Die Minderjährige sei kurz nach ihrer Geburt in einem Kinderheim untergebracht worden und befinde sich seit Mai 1998 bei den Pflegeeltern. Die Mutter unternehme keinerlei Anstalten, den "Status" zu sichern und einen Pass für die Minderjährige zu beschaffen. Die Versuche des Amtes für Jugend und Familie, für das Kind einen Pass bei der nigerianischen Botschaft zu besorgen, seien ohne Erfolg geblieben. Die Kindermutter sei nigerianische Staatsbürgerin und verfüge über ein Visum. Sie sei mit einem österreichischen Staatsbürger verheiratet und halte sich bereits seit vielen Jahren in Österreich auf. Es sei von deren Absicht, sich dauerhaft in Österreich aufzuhalten, auszugehen. Um einen dauerhaften Verbleib in Österreich auch der Minderjährigen zu gewährleisten bzw um deren Status und deren Integration und weitere gedeihliche Entwicklung zu sichern, sei es erforderlich, den Jugendwohlfahrtsträger zu ermächtigen, die österreichische Staatsbürgerschaft für die Minderjährige zu beantragen.

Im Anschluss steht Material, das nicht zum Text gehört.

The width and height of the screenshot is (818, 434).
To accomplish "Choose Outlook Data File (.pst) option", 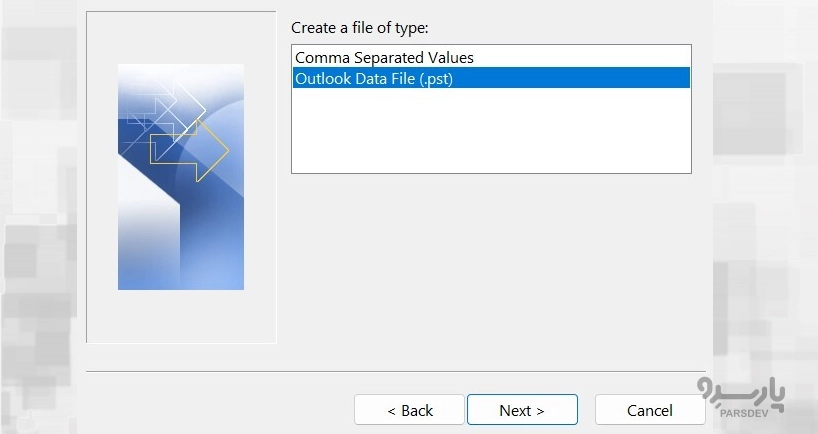I will click(x=374, y=78).
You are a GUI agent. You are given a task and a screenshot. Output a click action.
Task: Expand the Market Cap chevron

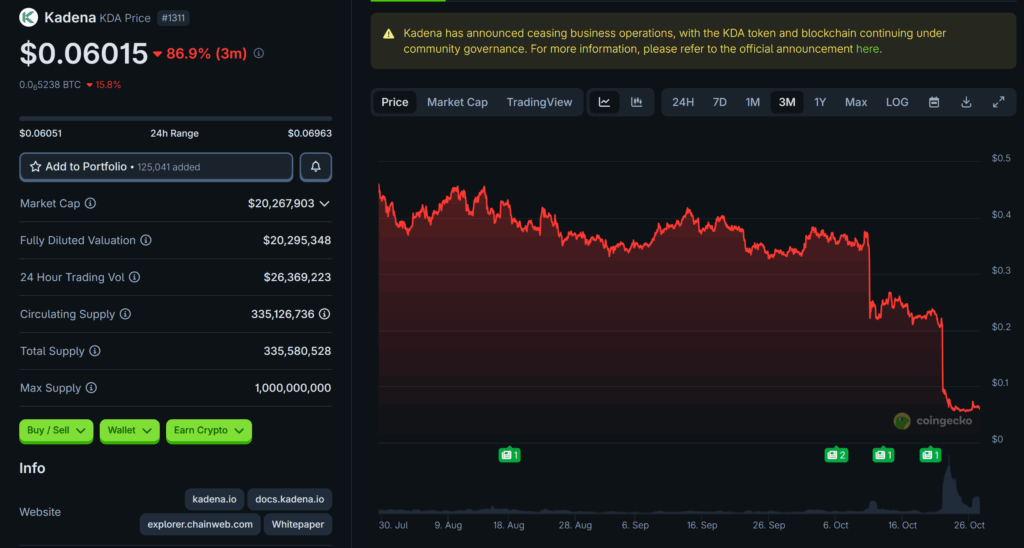click(x=324, y=204)
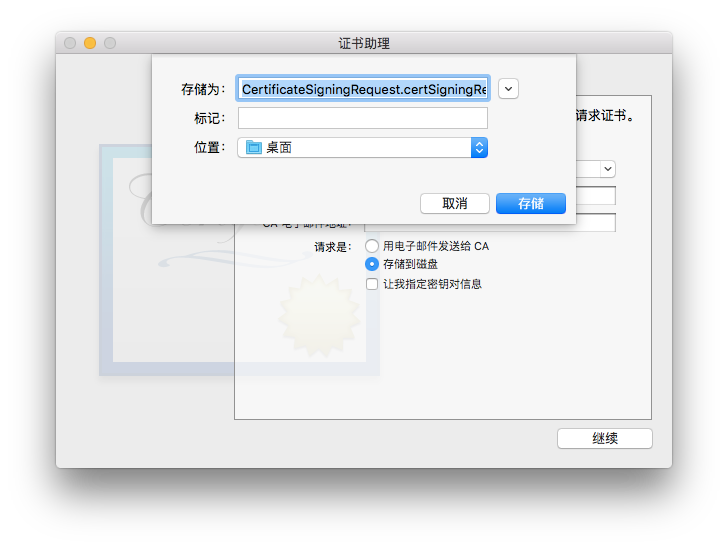The height and width of the screenshot is (548, 728).
Task: Open the 位置 location dropdown arrows
Action: point(479,148)
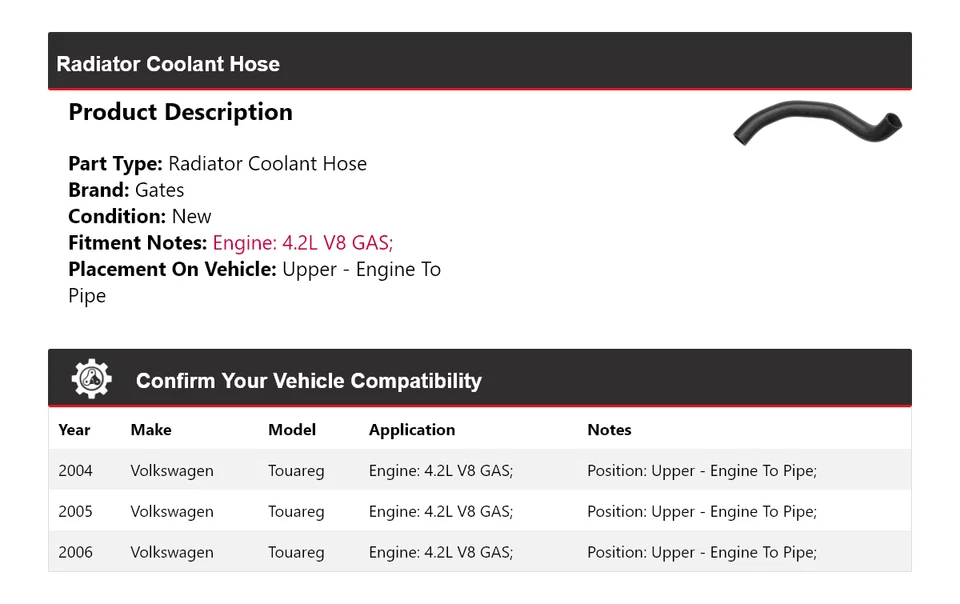Image resolution: width=960 pixels, height=604 pixels.
Task: Click the Product Description heading
Action: 180,112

Den ordentlichen Revisionsrekurs erachtete das Rekursgericht mangels Vorliegens der Voraussetzungen des § 14 Abs 1 AußStrG als nicht zulässig.

Rechtliche Beurteilung

Der gegen diesen Beschluss außerordentliche Revisionsrekurs der Kindesmutter ist zulässig und auch berechtigt. Im Ergebnis zutreffend zeigt die Mutter auf, dass grundsätzlich den Eltern die gesetzliche Vertretung des Kindes zukommt. Daher setzt ein Eingriff in diese Rechte durch das Pflegschaftsgericht den Nachweis einer konkreten Gefährdung voraus.

Voranzustellen ist die Regelung des § 19 des Staatsbürgerschaftsgesetzes. Zufolge dessen Abs 1 bedarf die Verleihung der Staatsbürgerschaft eines schriftlichen Antrages. Sobald ein Minderjährige das 14. Lebensjahr vollendet hat, kann er diesen Antrag nur selbst stellen, bedarf aber dazu der Einwilligung des gesetzlichen Vertreters (§ 19 Abs 2 Staatsbürgerschaftsgesetz), die zufolge Abs 4 dieser Bestimmung auf Antrag des Minderjährigen durch das Pflegschaftsgericht zu ersetzen ist, wenn die Verleihung oder Erstreckung der Staatsbürgerschaft dem Wohl des Minderjährigen entspricht. Diese Regelungen erfassen also nur minderjährige Fremde, die bereits das 14. Lebensjahr vollendet haben, was hier noch nicht der Fall ist.

§ 19 Abs 3 Staatsbürgerschaftsgesetz sieht vor, dass Anträge anderer nicht eigenberechtigter Fremder deren schriftlicher Zustimmung bedürfen. Dazu hält § 19 Abs 5 Staatsbürgerschaftsgesetz ergänzend fest, dass deren Zustimmung auf Antrag des gesetzlichen Vertreters oder von Amts wegen vom Pflegschaftsgericht zu ersetzen ist, wenn die Verleihung oder Erstreckung der Verleihung dem Wohl des Fremden entspricht. Dies gilt sowohl für den Fall, dass die nicht eigenberechtigte Person nicht zustimmen will oder auch für jenen, dass sie dazu nicht in der Lage ist.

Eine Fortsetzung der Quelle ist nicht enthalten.